Aber nach dem Tod hat man eben nicht die Chance auf ein großes Comeback. Daher steigt hier bei vielen der Druck. Nicht jeder kann, wie Karl Marx, ein geistiges Erbe hinterlassen, das über Generationen hinweg Gesellschaften prägt und immer wieder in politischen Diskussionen auftaucht. Natürlich ist es ein gruseliger Gedanke, gelebt zu haben und nichts zu hinterlassen. Aber wäre es nicht vielleicht besser, unser Leben nicht danach zu richten, wie man sich später an uns erinnert? Wie wäre es, sich die Zeit zu sparen, über den vermeintlich „perfekten Satz” nachzudenken und stattdessen hinterfragt, wie bedeutungsvoll die Worte sind, die wir jeden Tag benutzen.
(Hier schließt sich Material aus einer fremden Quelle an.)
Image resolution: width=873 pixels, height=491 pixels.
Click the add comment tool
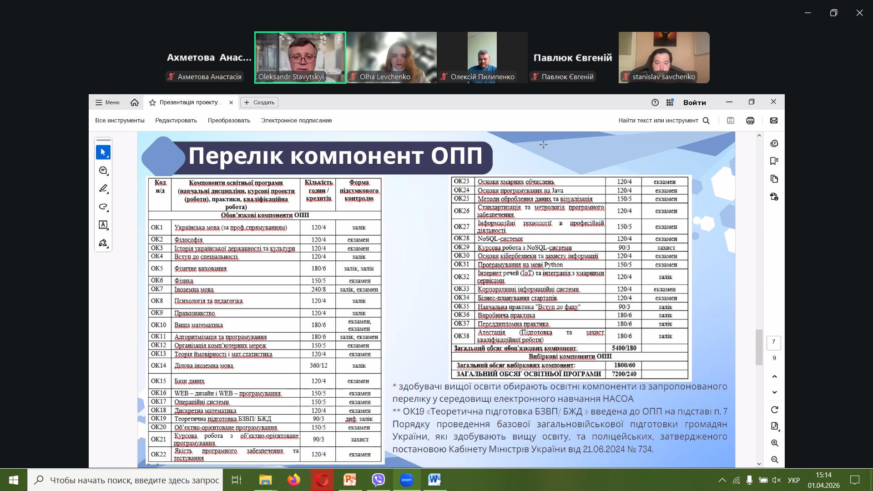point(103,171)
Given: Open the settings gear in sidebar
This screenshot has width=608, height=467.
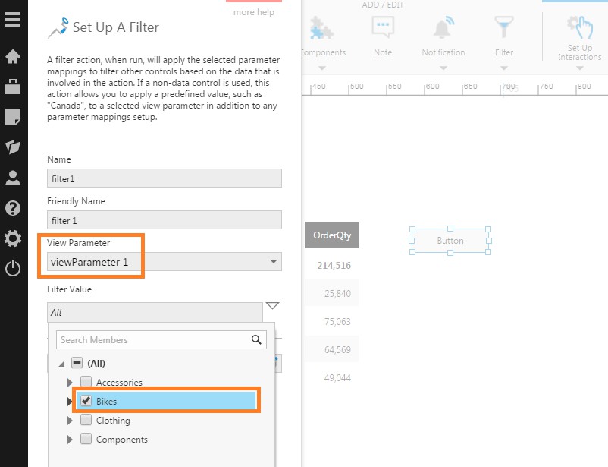Looking at the screenshot, I should (13, 238).
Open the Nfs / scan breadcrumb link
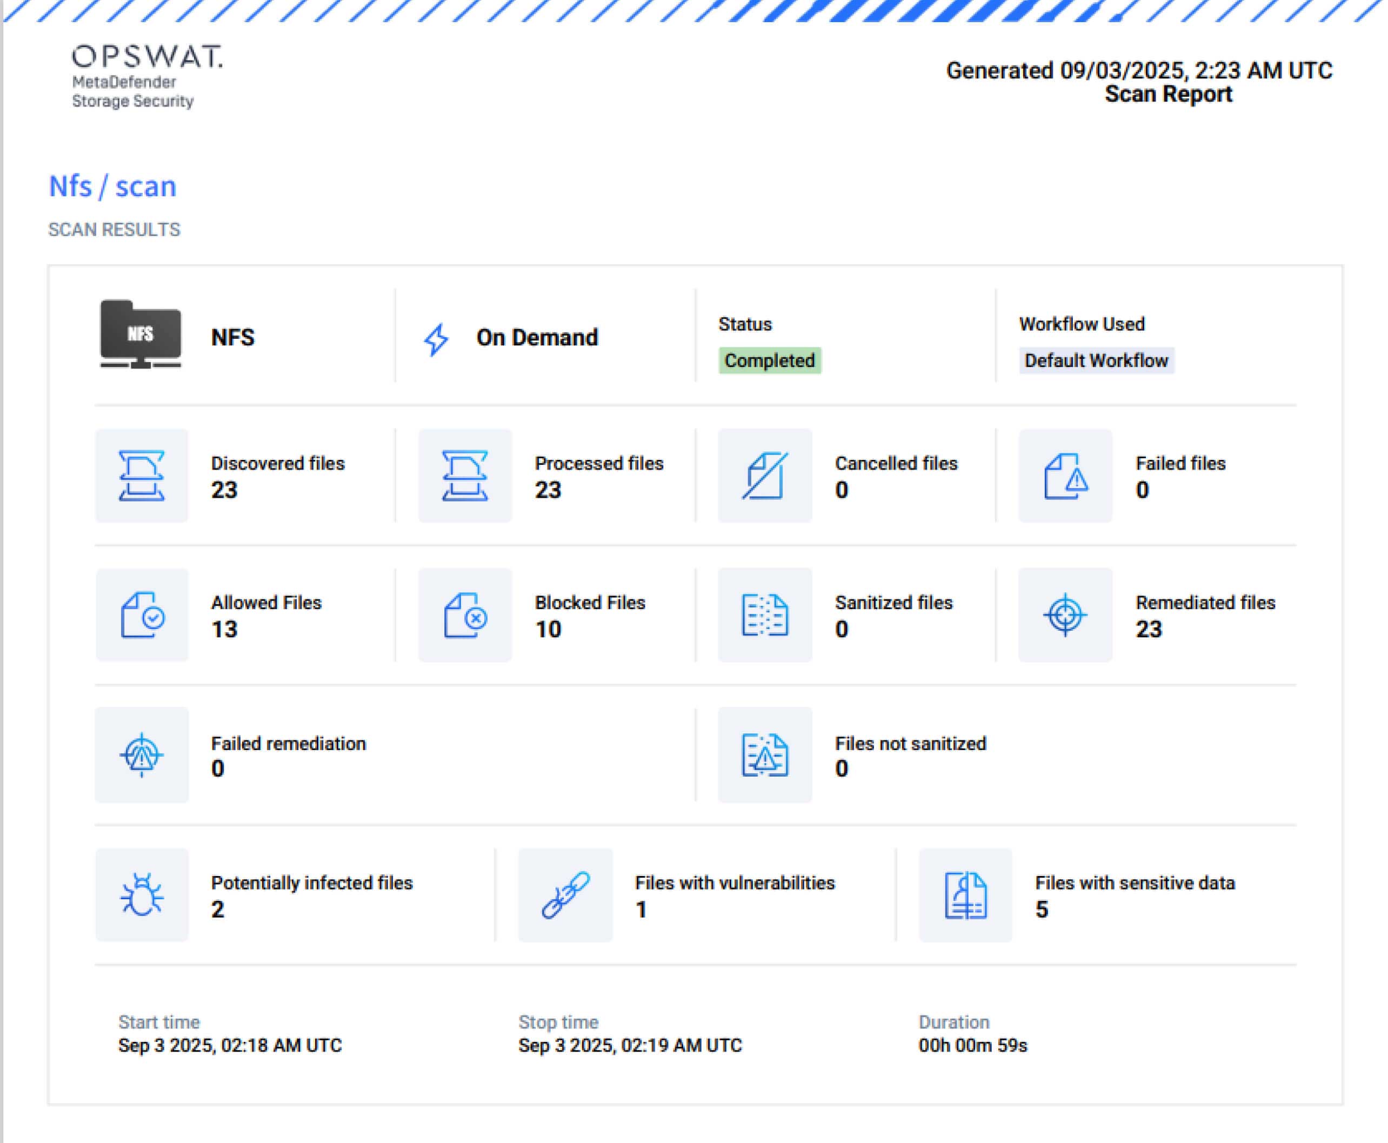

Warum haben wir es nötig, uns am Ende selbst zu diesem neuen fremden Ich zu inszenieren, nur um intellektuell zu wirken?

Fakt ist, jemand, der es im Leben nicht geschafft hat, die wesentlichen Dinge zu sagen, wird es auch nicht in seinen letzten Worten herumreißen können. Wer das nämlich versucht, ist und bleibt ein marximaler Narr.